Factors in favour of burial in Canberra
 The factors that have persuaded me that Mr Laing's body, which had been kept in the Ipswich Hospital for two weeks, should be buried in Canberra included that he lived almost all of his adult life in Canberra, he was a well regarded solicitor in the Attorney-General's Department, he raised a family there, he had a wife there of almost 40 years and when she died in 2002 she was buried in a cemetery plot which was purchased by him on the basis that there were two plots side by side for him to be buried beside her.

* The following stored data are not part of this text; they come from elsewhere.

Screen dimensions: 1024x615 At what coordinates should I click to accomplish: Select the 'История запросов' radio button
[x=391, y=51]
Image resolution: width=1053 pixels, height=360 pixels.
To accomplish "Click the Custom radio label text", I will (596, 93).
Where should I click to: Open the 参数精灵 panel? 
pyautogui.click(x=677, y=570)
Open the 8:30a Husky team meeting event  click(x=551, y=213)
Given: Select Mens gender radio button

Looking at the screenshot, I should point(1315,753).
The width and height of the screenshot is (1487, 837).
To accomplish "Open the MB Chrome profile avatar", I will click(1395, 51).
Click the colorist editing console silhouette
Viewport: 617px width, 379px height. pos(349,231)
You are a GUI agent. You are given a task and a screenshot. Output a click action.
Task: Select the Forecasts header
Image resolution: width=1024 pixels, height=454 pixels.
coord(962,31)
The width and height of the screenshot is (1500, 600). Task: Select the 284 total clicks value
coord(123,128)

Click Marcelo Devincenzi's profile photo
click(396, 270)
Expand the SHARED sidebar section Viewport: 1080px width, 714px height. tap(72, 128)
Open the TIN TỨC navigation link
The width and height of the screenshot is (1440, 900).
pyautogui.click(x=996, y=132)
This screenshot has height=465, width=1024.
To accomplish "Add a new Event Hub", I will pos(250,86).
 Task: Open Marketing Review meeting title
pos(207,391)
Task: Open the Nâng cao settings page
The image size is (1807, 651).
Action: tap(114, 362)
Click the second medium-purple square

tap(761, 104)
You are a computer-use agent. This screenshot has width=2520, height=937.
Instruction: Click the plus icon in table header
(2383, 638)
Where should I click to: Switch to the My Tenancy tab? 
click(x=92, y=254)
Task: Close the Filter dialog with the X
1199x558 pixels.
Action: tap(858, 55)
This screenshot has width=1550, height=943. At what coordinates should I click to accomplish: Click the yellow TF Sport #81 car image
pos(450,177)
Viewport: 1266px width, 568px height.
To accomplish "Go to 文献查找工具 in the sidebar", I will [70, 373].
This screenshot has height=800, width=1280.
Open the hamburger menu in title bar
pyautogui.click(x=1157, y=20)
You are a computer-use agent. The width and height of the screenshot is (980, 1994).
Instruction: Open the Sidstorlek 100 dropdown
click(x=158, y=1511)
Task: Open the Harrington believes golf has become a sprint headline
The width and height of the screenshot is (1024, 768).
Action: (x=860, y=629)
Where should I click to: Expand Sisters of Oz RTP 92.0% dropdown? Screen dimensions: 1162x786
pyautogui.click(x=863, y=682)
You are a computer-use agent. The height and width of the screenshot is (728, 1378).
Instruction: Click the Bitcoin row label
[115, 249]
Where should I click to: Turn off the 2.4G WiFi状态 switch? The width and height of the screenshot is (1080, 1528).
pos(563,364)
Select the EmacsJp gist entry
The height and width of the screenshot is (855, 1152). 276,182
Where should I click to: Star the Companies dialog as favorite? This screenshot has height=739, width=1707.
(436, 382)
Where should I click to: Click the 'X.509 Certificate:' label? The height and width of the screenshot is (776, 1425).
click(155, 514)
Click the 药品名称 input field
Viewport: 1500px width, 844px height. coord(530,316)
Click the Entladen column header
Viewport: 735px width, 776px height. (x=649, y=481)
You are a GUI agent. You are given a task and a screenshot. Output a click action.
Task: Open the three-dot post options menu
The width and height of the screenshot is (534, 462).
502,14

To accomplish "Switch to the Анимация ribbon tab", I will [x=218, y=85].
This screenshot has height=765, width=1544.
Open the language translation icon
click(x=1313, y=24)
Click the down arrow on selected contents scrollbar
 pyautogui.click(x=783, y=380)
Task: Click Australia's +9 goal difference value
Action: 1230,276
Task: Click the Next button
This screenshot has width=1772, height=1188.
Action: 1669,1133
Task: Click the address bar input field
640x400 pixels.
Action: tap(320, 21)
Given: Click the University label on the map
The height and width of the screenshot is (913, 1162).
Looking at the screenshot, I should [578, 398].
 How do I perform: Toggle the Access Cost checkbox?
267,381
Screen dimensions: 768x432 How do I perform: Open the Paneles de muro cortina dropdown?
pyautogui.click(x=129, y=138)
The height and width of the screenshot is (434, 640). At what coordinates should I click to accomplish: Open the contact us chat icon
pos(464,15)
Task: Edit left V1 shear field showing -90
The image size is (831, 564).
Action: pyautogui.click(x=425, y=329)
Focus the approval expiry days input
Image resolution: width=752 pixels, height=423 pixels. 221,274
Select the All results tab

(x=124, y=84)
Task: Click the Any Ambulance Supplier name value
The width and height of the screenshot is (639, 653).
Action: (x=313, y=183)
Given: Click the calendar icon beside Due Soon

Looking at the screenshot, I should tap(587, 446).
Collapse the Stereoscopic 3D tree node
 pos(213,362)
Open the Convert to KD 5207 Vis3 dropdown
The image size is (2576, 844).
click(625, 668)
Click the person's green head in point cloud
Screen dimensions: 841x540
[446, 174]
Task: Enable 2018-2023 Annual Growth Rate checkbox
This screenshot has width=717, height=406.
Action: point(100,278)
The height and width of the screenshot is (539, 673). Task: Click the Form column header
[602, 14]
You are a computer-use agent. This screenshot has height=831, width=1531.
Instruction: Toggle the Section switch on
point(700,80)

There is no question that he was at that time able to make a rational and considered decision as to where and how his body would be interred.
 On the other hand, the decisions made by the ACT Civil and Administrative Tribunal as well the decisions made in QCAT and the evidence before me convinces me that he was unable to make properly considered judgments later in his life and his hostility to his children was both irrational and encouraged by his second wife, the respondent.
 Mr Laing's residence in Queensland was very short in duration and he had no family or friends in Queensland apart from his second wife and her family. Andrew Laing has offered to pay for the transport of Mr Laing's body to Canberra so that it can be buried in the funeral plot that Mr Laing purchased. Andrew, Maria and Jacqueline have indicated that they will visit their father's grave in Canberra. They will continue to tend the gravesite as they have done for the years since their mother died.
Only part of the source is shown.